> **Exercise directions**: Copy out, precisely as given, the lines from the line with "Click the cart item" to the end of the entries that follow.

> **Source information**:
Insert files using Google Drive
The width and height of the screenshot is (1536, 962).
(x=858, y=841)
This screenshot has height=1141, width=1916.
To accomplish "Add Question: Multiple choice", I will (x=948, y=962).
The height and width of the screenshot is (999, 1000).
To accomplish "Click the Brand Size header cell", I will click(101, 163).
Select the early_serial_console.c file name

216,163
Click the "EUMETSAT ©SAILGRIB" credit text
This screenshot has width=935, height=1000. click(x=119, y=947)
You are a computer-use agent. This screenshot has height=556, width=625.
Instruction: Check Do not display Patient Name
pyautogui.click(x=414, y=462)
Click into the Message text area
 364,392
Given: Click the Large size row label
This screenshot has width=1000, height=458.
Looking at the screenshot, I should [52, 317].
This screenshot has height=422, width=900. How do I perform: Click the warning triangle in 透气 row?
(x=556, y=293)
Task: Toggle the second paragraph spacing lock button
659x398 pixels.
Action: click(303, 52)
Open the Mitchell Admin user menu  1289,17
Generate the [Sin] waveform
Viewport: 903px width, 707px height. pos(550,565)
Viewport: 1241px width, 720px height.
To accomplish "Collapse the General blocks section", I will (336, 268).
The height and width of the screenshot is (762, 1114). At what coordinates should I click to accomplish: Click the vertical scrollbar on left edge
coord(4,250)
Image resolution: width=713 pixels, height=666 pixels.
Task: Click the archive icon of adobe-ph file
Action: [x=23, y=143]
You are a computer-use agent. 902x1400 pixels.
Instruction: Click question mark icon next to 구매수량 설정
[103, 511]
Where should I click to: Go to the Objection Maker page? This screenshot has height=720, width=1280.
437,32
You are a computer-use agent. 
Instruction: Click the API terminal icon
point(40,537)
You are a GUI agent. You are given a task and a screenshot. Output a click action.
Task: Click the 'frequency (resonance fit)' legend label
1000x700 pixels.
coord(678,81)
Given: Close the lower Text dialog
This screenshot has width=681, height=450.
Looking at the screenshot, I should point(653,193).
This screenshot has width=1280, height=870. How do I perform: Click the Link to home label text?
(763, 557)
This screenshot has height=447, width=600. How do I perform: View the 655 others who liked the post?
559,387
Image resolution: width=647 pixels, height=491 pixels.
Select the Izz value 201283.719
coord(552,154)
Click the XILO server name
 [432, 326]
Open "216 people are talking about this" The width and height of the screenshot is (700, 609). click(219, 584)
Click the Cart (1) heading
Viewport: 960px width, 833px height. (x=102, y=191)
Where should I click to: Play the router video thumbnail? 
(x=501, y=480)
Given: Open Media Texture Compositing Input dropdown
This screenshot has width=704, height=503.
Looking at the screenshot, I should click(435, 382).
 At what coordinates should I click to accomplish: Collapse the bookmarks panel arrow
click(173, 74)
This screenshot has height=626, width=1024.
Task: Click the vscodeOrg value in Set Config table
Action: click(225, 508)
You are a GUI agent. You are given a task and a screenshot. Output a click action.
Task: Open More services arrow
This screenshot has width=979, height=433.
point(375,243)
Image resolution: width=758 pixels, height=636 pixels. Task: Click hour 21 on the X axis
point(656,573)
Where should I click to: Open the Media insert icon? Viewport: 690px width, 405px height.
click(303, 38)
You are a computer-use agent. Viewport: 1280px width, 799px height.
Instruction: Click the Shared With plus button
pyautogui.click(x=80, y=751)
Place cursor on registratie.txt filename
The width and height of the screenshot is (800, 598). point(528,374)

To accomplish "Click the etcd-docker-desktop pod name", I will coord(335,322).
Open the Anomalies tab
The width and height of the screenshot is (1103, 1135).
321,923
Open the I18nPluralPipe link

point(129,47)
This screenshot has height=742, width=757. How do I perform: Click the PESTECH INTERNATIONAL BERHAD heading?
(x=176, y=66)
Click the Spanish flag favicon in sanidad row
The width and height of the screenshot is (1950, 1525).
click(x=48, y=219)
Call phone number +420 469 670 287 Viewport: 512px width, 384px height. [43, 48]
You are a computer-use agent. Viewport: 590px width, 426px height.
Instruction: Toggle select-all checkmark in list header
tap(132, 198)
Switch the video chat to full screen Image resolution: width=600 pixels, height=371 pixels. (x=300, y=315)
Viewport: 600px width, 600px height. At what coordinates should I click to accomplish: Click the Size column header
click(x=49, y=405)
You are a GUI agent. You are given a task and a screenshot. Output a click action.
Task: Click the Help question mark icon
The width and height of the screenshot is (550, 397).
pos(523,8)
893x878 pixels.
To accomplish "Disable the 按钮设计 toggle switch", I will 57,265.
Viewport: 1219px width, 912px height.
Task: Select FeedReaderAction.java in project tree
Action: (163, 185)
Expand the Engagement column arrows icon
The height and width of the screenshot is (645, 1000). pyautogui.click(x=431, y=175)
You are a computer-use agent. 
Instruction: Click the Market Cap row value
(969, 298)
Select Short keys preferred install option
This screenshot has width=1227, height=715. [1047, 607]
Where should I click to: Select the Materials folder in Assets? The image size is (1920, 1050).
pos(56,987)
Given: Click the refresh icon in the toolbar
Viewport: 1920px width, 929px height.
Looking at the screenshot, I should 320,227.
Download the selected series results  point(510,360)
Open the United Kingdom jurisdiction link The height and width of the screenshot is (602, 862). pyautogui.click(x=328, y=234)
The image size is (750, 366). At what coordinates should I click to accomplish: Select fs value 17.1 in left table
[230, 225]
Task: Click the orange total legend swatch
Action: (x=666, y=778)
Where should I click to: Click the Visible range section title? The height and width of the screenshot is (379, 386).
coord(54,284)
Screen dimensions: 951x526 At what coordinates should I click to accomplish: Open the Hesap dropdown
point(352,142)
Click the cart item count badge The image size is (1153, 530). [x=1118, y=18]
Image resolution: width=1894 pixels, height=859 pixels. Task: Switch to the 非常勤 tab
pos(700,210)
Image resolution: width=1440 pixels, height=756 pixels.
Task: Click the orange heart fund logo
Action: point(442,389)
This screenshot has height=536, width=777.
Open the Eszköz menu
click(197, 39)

> **Written response**:
Click the cart item count badge The image size is (1153, 530). [x=1118, y=18]
Image resolution: width=1894 pixels, height=859 pixels. Task: Switch to the 非常勤 tab
pos(700,210)
Image resolution: width=1440 pixels, height=756 pixels.
Task: Click the orange heart fund logo
Action: point(442,389)
This screenshot has height=536, width=777.
Open the Eszköz menu
click(197, 39)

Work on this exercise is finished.